Overview Features Instructions Performance Forum Downloads Products OrderV4 Reseller Contact

Welcome to the Apollo Forum

This forum is for people interested in the APOLLO CPU.
Please read the forum usage manual.
VISIT APOLLO IRC CHANNEL



All TopicsNewsPerformanceGamesDemosApolloVampireAROSWorkbenchATARIReleases
The team will post updates and news here

AMMX - Apollo 68080 MMX for AMIGApage  1 2 3 

Gunnar von Boehn
(Apollo Team Member)
Posts 4443
12 Aug 2016 19:47


Krzysztof Smiechowicz wrote:

I think Roman's question was about saving XMM registers state during task switch and yes, you need to have OS support for doing this. The CPU does not know that task was switched - it does not know task exists at all. AROS x86 has that support in its kernel.

AMIGA OS will also save the first 8 AMMX for you.
So as long your code limits itself to them - you can even use an old unpatched Kickstart.

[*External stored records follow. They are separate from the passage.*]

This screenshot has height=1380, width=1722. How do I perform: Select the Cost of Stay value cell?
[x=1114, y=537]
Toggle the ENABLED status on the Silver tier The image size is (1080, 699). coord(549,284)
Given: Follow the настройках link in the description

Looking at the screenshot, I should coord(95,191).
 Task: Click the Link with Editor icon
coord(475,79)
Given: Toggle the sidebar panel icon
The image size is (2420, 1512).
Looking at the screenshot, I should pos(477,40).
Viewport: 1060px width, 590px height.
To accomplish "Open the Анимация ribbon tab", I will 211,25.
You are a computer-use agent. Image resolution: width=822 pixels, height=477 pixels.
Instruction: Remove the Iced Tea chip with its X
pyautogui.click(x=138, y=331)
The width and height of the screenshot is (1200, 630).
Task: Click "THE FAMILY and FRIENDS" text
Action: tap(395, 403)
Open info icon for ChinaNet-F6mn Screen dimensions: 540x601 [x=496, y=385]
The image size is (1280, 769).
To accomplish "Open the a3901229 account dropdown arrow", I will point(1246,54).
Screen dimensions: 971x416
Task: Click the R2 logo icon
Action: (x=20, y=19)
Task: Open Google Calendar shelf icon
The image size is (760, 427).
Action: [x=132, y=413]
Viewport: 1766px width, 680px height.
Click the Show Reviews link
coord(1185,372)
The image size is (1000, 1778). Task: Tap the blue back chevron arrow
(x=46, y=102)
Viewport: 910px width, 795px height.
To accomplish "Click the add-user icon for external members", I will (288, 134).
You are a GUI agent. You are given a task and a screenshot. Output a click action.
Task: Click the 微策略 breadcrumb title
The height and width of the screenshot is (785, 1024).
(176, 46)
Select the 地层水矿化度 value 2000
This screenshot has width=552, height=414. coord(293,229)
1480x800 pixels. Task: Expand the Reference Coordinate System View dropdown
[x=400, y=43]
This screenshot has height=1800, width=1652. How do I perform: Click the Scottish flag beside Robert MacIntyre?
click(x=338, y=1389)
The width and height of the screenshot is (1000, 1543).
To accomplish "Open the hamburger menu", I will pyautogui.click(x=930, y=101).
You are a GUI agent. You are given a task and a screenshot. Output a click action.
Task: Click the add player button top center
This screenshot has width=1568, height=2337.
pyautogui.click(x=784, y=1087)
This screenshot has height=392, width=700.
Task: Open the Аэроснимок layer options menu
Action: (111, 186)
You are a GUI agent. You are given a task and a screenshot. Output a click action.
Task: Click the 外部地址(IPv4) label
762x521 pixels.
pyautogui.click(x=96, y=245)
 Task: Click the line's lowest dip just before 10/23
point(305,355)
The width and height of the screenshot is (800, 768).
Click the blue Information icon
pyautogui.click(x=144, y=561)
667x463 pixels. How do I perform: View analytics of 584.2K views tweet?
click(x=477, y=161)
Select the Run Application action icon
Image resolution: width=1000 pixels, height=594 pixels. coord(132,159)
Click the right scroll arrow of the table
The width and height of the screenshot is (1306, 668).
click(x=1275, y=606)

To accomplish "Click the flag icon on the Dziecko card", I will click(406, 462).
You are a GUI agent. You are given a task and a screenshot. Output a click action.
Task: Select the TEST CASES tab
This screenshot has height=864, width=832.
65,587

Of course even using all 32 register will work - without unpatched Kick - as long as only 1 application like e.g. a Video player does this...



Krzysztof Smiechowicz

Posts 6
12 Aug 2016 19:52


Gunnar von Boehn wrote:

Krzysztof Smiechowicz wrote:

  I think Roman's question was about saving XMM registers state during task switch and yes, you need to have OS support for doing this. The CPU does not know that task was switched - it does not know task exists at all. AROS x86 has that support in its kernel.
 

 
  AMIGA OS will also save the first 8 AMMX for you.
  So as long your code limits itself to them - you can even use an old unpatched Kickstart.
 
  Of course even using all 32 register will work - without unpatched Kick - as long as only 1 application like e.g. a Video player does this...
 

Yes, indeed. I was not precise. There risk is however in running more than one application using 32 registers.


Krzysztof Smiechowicz

Posts 6
12 Aug 2016 19:53


By the way, it is really great development. AROS has SSE optiomized memory copy functions - possibly the idea can be usefull here as well.


Marcus Gerards

Posts 57
13 Aug 2016 12:20


How about putting the new MMX instructions into something like ammx.library?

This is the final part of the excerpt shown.